If you can’t tell the difference between a fully weighted keyboard and non-weighted keyboard, the best thing would be to ask the shop assistant – they should be able to point you in the right direction.
Question #2: Should I buy my child an acoustic piano or digital piano? What’s the difference?
Some teachers are adamant that their students should buy and play on acoustic pianos. This may have been the case 10-15 years ago when the digital technology was not as advanced and the ability to recreate the tone and touch of the piano in the digital realm was not as accurate. But the technology has come so far since then, and the difference between acoustic and high-quality digital pianos is barely evident. No matter what instrument you play, it is important to play an instrument that sounds and feels pleasing.

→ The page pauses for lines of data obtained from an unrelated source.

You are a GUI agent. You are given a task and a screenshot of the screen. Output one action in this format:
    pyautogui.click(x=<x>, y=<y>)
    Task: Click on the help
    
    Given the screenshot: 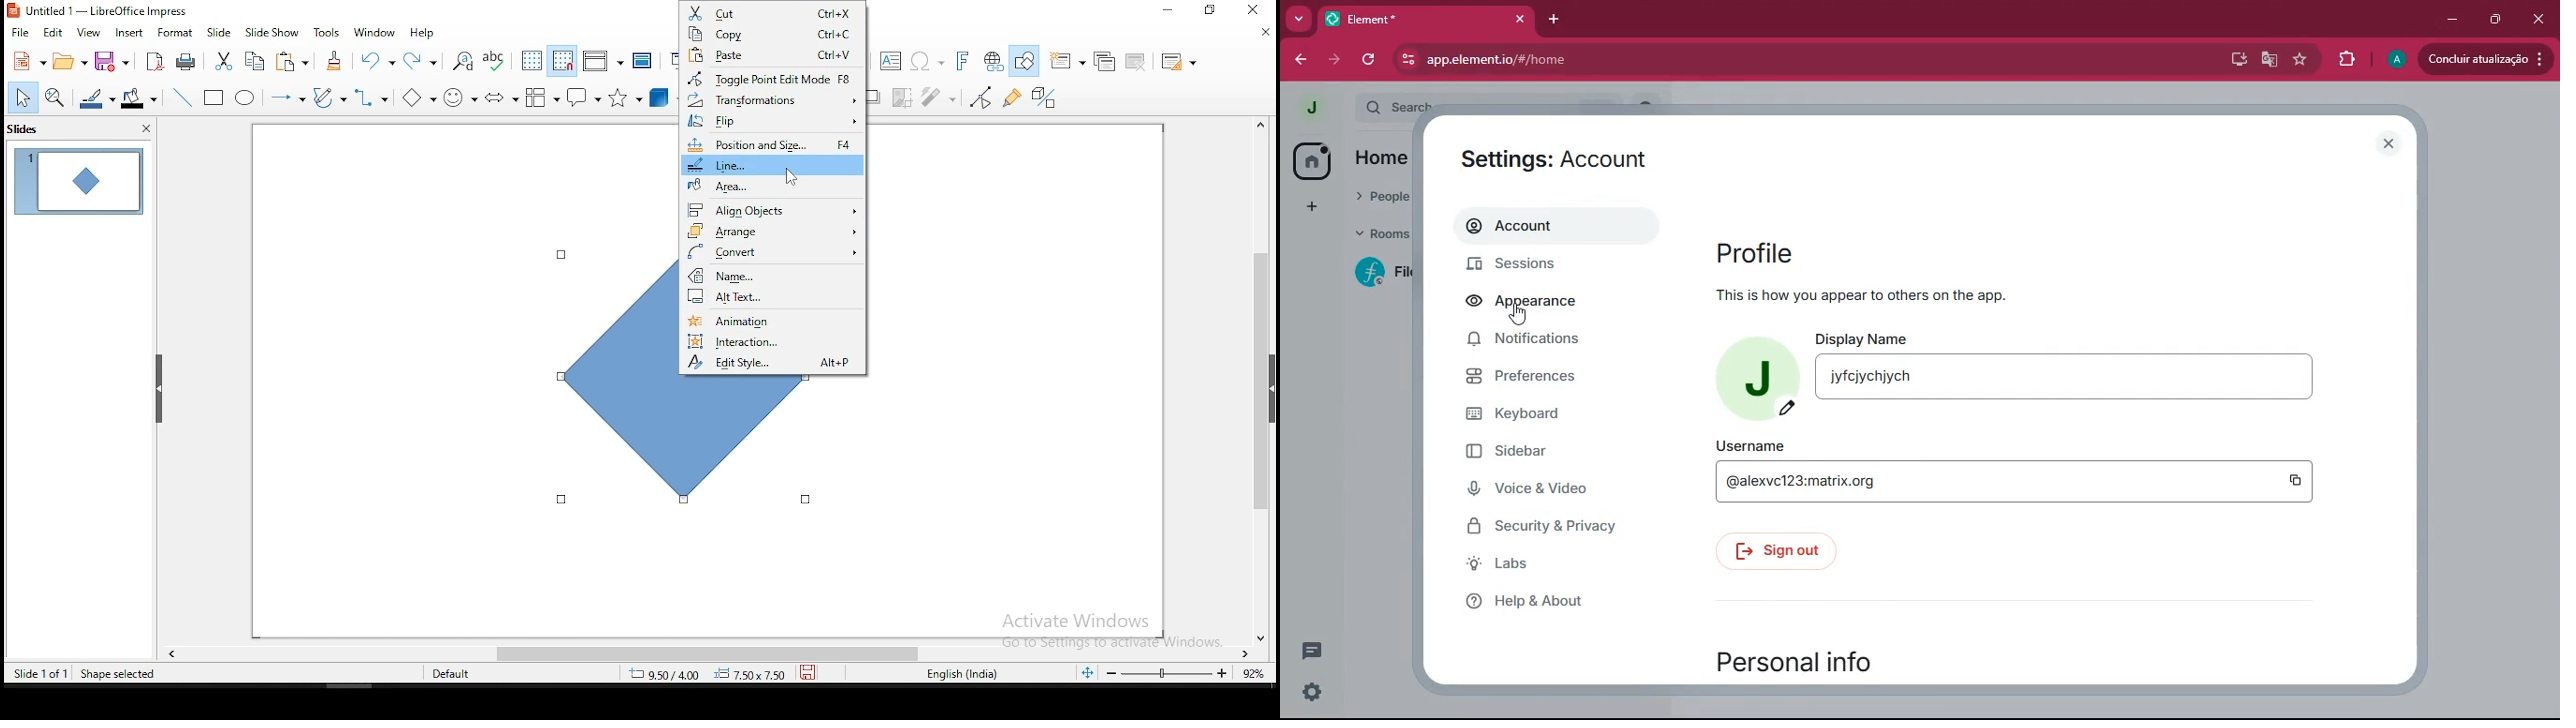 What is the action you would take?
    pyautogui.click(x=1542, y=601)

If you sound good, you naturally want to play more – and the more you play, the better you will become! Just because the piano is acoustic, it does not necessarily mean that they sound or feel better. Acoustic pianos can be very beautiful to play and touch, but unlike digital pianos, they need regular maintenance to ensure their playability.
Before you buy an acoustic piano, you need to think of your investment and ongoing maintenance costs.

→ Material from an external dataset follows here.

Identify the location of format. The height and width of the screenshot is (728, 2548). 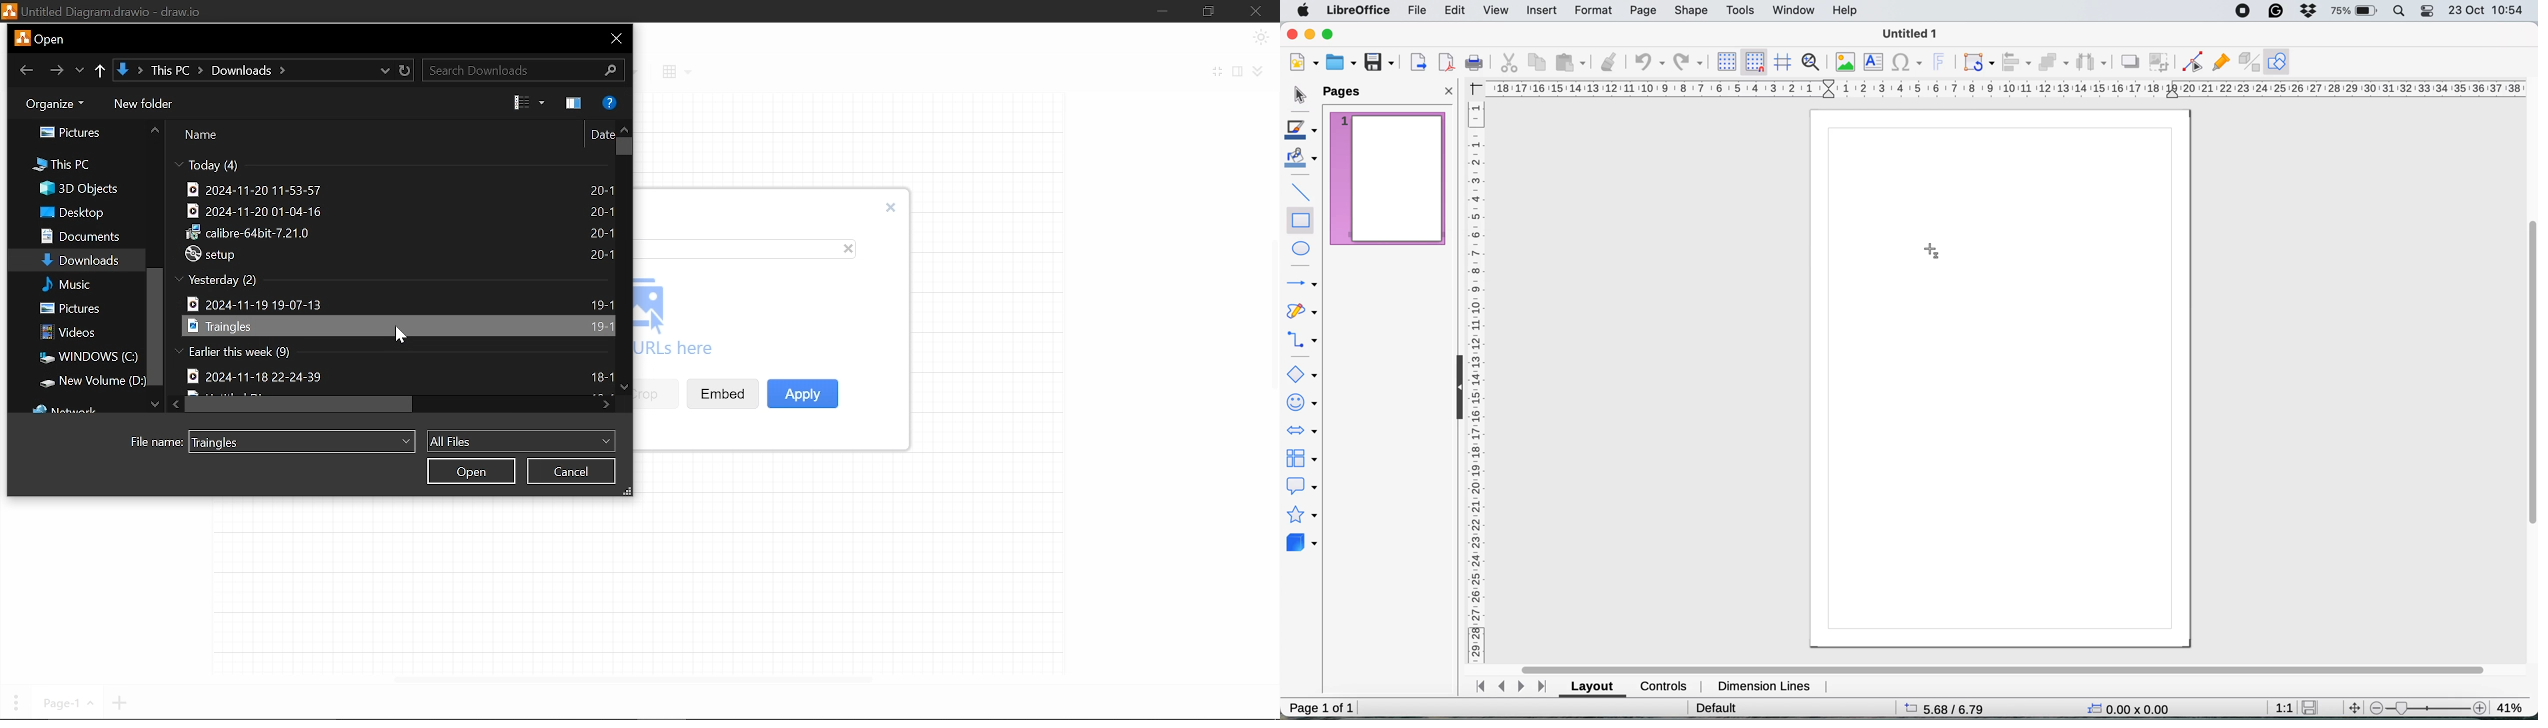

Tuning is required on a regular basis if you want your piano to stay in tune. A couple of piano tuners I’ve met in the past recommended tuning every 6-12 months. Acoustic pianos can go out of tune simply from playing it. They can also go out of tune due to the climate (especially in humid areas – the wooden soundboard will expand and shrink in humidity, detuning the strings in the process) or if you move the piano. Tuning can cost around $150 at a time (more for grand pianos) – if you calculate the cost over 10 years, that’s $1,500 just for tuning!
As the acoustic pianos age, the sound quality will deteriorate without regular maintenance. Here is an example: Imagine an old Western movie with a saloon, with a piano playing in the background as the bandit enters the saloon. That’s what people call the “honkytonk” piano. The “honkytonk” sound is usually caused by the felt on the hammer hardening over time. When you first purchase an acoustic piano, the felt is usually quite soft. But over time, from repeatedly hitting the strings, the felt hardens. Unless you like the piano sound in an old Western movie, you may need to either replace the felt, or buy a new piano. A lot of work is involved in changing every felt on every key, so this can be quite an expensive and time consuming exercise.
Digital pianos on the other hand, never require tuning and the tone doesn’t deteriorate over time. A digital piano will stay in tune regardless of weather/climate fluctuations, moving or excessive playing.
Question #3: I don’t know if my child would continue playing. He/she may give up in 6 months. Should I just buy a small cheap keyboard first?
As I mentioned above about building finger strength, I personally think that all beginners should start on a fully weighted 88-note piano. If you are worried that your child might not continue with the piano due to other commitments or lack of interest, there is always the option to hire a piano first to test the water.